AbstractCell crowding is a common microenvironmental factor that affects various disease processes, but its impact on cell invasiveness into surrounding tissues is not well understood. In this study, we investigated the biomechanical changes induced by cell crowding, focusing on pro-invasive cell volume reduction. We discovered that cell crowding enhanced the invasiveness of high-grade ductal carcinoma in situ (DCIS) cells, which experienced significant cell volume reduction compared to hyperplasia-mimicking or normal cells.

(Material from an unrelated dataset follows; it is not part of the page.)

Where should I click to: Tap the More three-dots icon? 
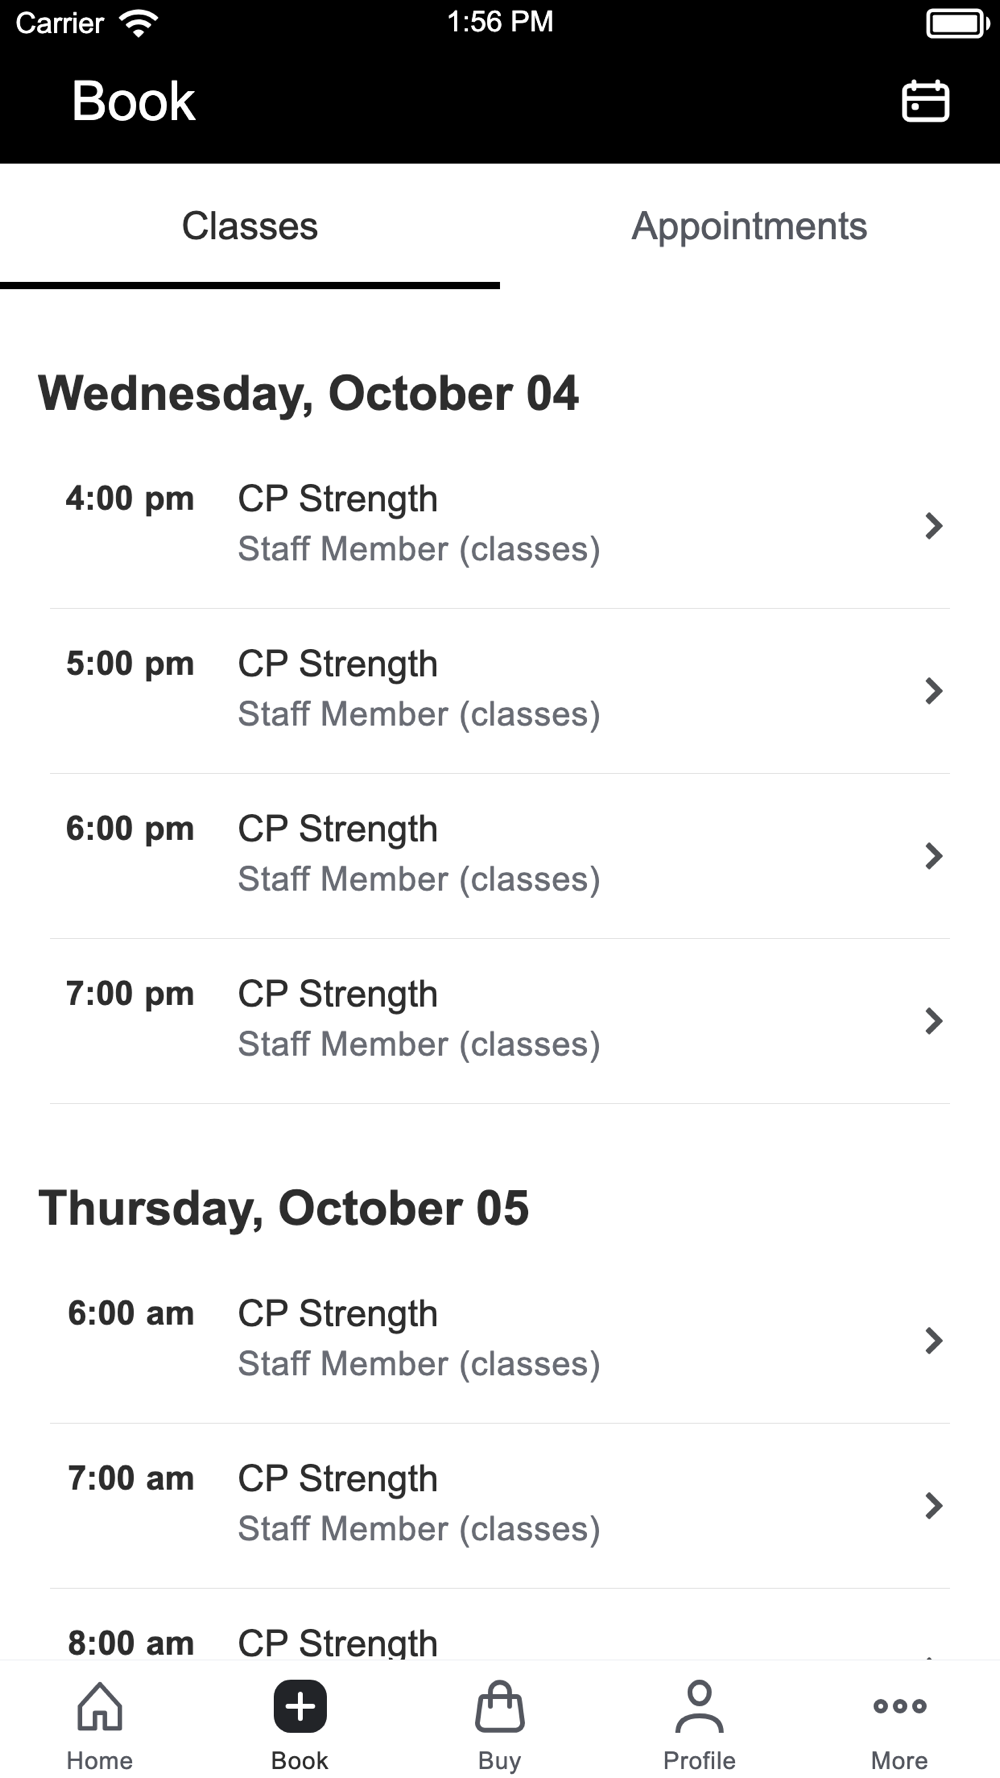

Mass spectrometry analyses revealed that cell crowding relocated ion channels, including TRPV4, a calcium-permeant ion channel, to the plasma membrane selectively in high-grade DCIS cells but not in less aggressive or normal cells. Cell crowding inhibited TRPV4 in high-grade DCIS cells, which led to decreased intracellular calcium levels and subsequent volume reduction. TRPV4 inhibition also prompted relocation of TRPV4 to the plasma membrane. This relocation primed inactive TRPV4 for activation, effectively counterbalancing the calcium loss from crowding-induced channel inhibition. Analyses of patient-derived breast cancer tissues validated that TRPV4 selectively associated with the plasma membrane in high-grade DCIS but not in lower-grade DCIS or less aggressive pathologies. The extent of plasma membrane TRPV4 association scaled with cell volume reduction and increased cell invasiveness and motility, suggesting its utility as an active pro-invasive mechanotransduction pathway indicator. Additionally, hyperosmotic conditions and pharmacologic TRPV4 inhibition mimicked the pro-invasive volume reduction observed under cell crowding, while TRPV4 activation reversed this effect by inducing cell volume increase. In summary, our study reveals a previously unrecognized pro-invasive mechanotransduction pathway triggered by cell crowding, which is selective in high-grade DCIS cells. This discovery offers new biophysical perspectives on cell invasiveness, highlighting the critical role of a selective mechanotransduction mechanism in the progression of breast cancer cells that are considered non-invasive but associated with high risk.